After contemplating John’s train of thought, William Kelly (1822-1888) says that by abiding in love, we stay in God and in us. This, through His grace, expels prominent or petty hindrances and gives us boldness through a love that is unchanging amid all changes. God is pleased with this boldness in counting on His care for us during our trials, weakness, needs, sorrow that sickness brings, painful circumstances, and all the ways in which we are put to the test daily.
What, then, should be our feeling? Have we boldness of faith in our present intercourse with God and reckoning on Him through the grace that delivered us from death and sins, that gave us life and the Holy Spirit? and are we trembling and doubtful in the little troubles of this life? Is not this unworthy and a strange inconsistency? By faith, bold about the best blessings; let us have no less confidence about these minor things’ day by day. We should never doubt that He who loves us goes with us through anything sent to prove us.
The words: “This is the boldness which we have toward Him, that if we ask anything according to His will, He heareth us.” Certainly, we should be ashamed to ask anything against His will. His words let us know His will and what is not. But there is more: “And if we know that He hears us, we know that we have the petitions we asked of Him.” Let us never doubt Him in these comparatively small trials after proving His infinite love in the deepest wants that can be!
Chapter four offers that nothing is too great for anyone in union with the Anointed One, and in chapter five, nothing is too small for God’s love. How easily we forget to act when it might be for His answer, and then calls come in when it cannot be! Prayer is due to our God and a rich blessing to us and others. But it is not as it should be without the boldness which honors God’s love for us.
With holiness doctrine expertise, Daniel Steele (1824-1914) states that the sin the Apostle John mentions is not limited to a single act, such as a crime worthy of punishment by death or punished by the church with ex-communication. It is instead a tendency to sin in defiance of the known law of God willfully persisted so obstinately against the influences of the Holy Spirit that repentance becomes a moral impossibility, just as a person may starve themselves so long as to lose the power to appropriate, digest and assimilate food. Just as abstinence from food leads to death, some have a career of sinning and refusing the offers of grace until the power to receive grace perishes. Here arises the question, “How can we know when a sinner has reached this fatal point? How can we know when we are excused from intercessory prayer on their behalf?”

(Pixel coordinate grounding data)

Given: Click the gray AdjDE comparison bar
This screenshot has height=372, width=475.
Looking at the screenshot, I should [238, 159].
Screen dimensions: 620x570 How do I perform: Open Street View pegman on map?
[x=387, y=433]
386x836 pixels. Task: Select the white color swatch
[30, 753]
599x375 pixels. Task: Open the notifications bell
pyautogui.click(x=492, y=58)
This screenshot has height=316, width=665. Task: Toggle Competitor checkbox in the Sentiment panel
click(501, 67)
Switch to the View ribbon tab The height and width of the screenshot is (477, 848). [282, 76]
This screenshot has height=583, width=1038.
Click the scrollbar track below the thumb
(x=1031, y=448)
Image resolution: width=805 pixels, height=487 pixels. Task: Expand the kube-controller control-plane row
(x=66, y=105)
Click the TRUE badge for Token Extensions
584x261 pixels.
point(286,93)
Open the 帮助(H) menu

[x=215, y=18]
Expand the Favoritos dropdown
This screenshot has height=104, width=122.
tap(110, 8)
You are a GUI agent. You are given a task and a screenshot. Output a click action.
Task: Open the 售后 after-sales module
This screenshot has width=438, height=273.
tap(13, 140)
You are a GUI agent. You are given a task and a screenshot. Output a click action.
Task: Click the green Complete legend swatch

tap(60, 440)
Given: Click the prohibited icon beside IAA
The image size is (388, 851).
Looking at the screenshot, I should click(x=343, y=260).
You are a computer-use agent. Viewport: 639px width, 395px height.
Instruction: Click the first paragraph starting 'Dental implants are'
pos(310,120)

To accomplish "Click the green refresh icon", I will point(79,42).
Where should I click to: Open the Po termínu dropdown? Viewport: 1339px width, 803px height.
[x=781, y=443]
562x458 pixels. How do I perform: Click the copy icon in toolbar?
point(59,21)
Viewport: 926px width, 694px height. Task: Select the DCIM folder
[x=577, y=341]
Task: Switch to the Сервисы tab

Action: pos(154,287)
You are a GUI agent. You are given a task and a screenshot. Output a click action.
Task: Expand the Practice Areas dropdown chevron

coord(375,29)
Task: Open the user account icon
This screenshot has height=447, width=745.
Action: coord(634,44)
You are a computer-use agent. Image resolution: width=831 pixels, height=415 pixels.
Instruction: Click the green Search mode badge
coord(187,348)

Actions to take:
A. According to the commentary on John's letter, why should believers not be trembling and doubtful in the little troubles of this life?
B. List every situation that the commentary on John's letter names as a time when God is pleased with our boldness in counting on His care.
C. Carry on the commentary on John's letter for another paragraph, starting after its final sentence.
The data comes from a source separate from the commentary on John's letter.

Set of answers:
A. They already have boldness of faith toward God through the grace that delivered them from death and sins and gave them life and the Holy Spirit. Having proved His infinite love in the deepest wants, doubting Him in comparatively small trials would be unworthy and a strange inconsistency.

B.
- Trials
- Weakness
- Needs
- Sorrow that sickness brings
- Painful circumstances
- All the ways in which we are put to the test daily

C.
So far as our powers of perception are concerned, the line between God’s mercy and wrath in this world is indistinguishable. But since prayer is prompted and helped by the Holy Spirit, the total absence of such prompting and assistance for an individual, whether a spiritual brother or sister in the church or not, affords the believing Christian, who has the spirit of prayer for sinners, grounds for the implication that this person has sinned deadly, having passed the point of sin which marks the soul for eternal despair. John pauses to note one exception to this promise. Praying for another becomes useless when that person in persistent sinning reaches the point beyond which there is no possible passing from spiritual death into life.
Hence, since the “unpardonable act” is a sin , however shocking, it is the culmination of a state or habit of participating in sin willfully chosen. It is the deliberate and final preference of darkness to light, falsehood to truth, sin to holiness, the world to God, and spiritual death to eternal life. It is the choice of Milton’s Satan, “Evil, be thou my good; by thee at least divided empire with Heaven’s King I hold.”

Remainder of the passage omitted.